We laugh at the common frustration.
"Like with 'this' and 'that'," he continues. "There's '여기' and '거기' and '저기', and I don't know when to use '거기' and when to use '저기', and then there are '이것' and '그것' and '저것', but sometimes they just say '이' and '그' , and there seems to be no rhyme nor reason.
"I guess I think of '여기' and '저기' more as 'here' and 'there'." I say. He speaks some Japanese, so I am thinking to suggest that the difference between '거기' and '저기' is exactly the difference between 'そこ' and ' あそこ' but I get confused when more than two languages are involved. I get confused when mixing Korean and Japanese.
He goes on, "I was talking to some students the other day at a restaurant, and was trying to say 'that fish looks clean' and everyone laughed."
A bit of an odd thing to say maybe. But there was probably some context. We we never got back to it, but I am curious about it now. "How did you say it?" I asked.

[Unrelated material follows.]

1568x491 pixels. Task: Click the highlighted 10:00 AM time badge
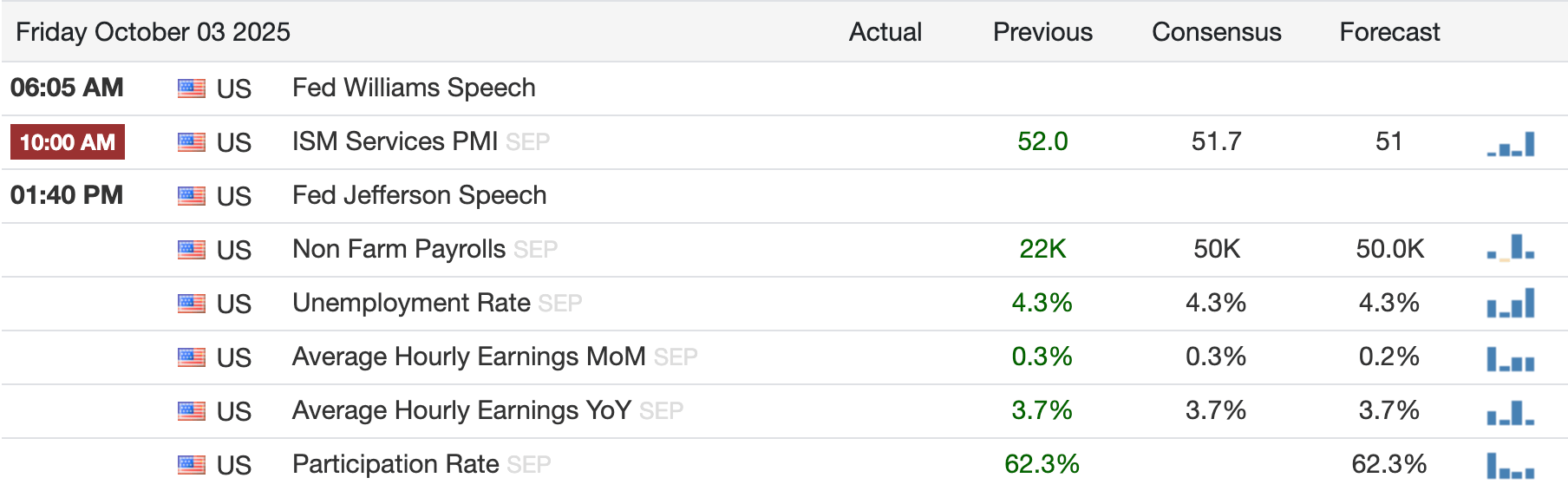pos(68,142)
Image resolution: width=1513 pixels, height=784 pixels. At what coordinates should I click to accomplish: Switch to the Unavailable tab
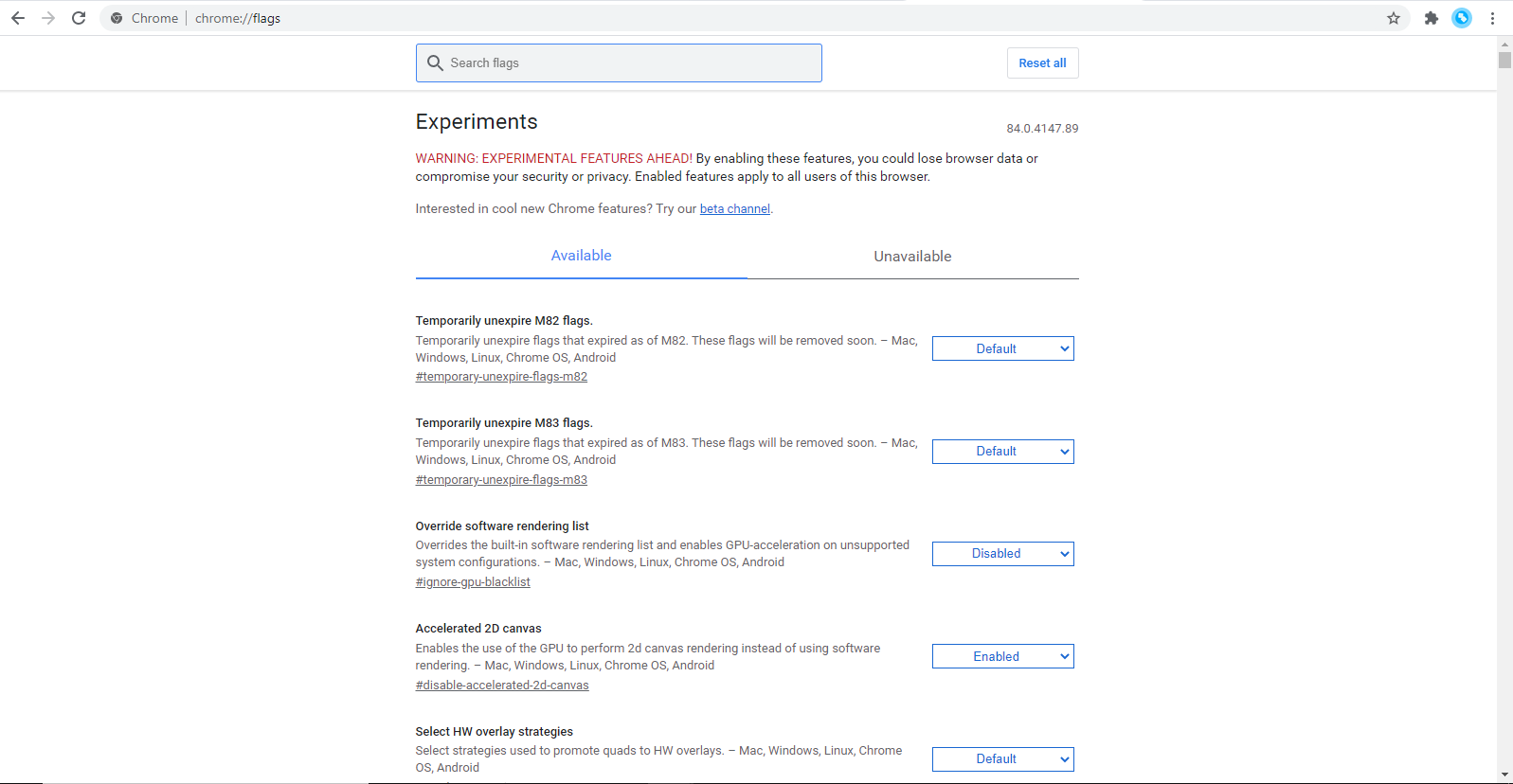(912, 257)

I was expecting the '생선' / '선생' confusion that everyone learning Korean has, mixing up 'fish' and 'teacher'.
Or the '생선' / '물고기' confusion. There are two words for fish– one for the food 'fish', and one for the animal 'fish'. I think this is not so bad, we do this all the time in English, the confusing part is that the word that refers to fish as an animal literally translates as 'water meat'. It seems a deliberate trick to trip up people learning the language.
A's mistake was neither of these.
"... I said '생선 저기 가 깨끗해'."
I blurt laugh.
As English does, Korean has oblique references to the nether regions. I might refer to someone's 'down there', a Korean will refer to the 'below' or their 'that place'– their 'there'.
"So it's funny?" he asks. "Why is it funny? The student's couldn't explain it."
I think perhaps they would just have found the explanation a bit embarrassing. I try, but I am a bit too literal in my translation "You said, 'That fish is clean down there.' "
"Ah," says B, not quite seeing what is funny about it, "As opposed to being clean if it were anywhere else?"
"Not exactly." I say, struggling with explicit mention of the fish's 'bits and pieces' in polite company– I don't know if it was a boy fish or a girl fish, after all. "I guess I mean, 'The fish's ...down there... is clean.' " I add a gesture in the pause.
"Well, that explains the laughing," says A. He then adds, "It was pretty clean down there, though. The whole fish was clean."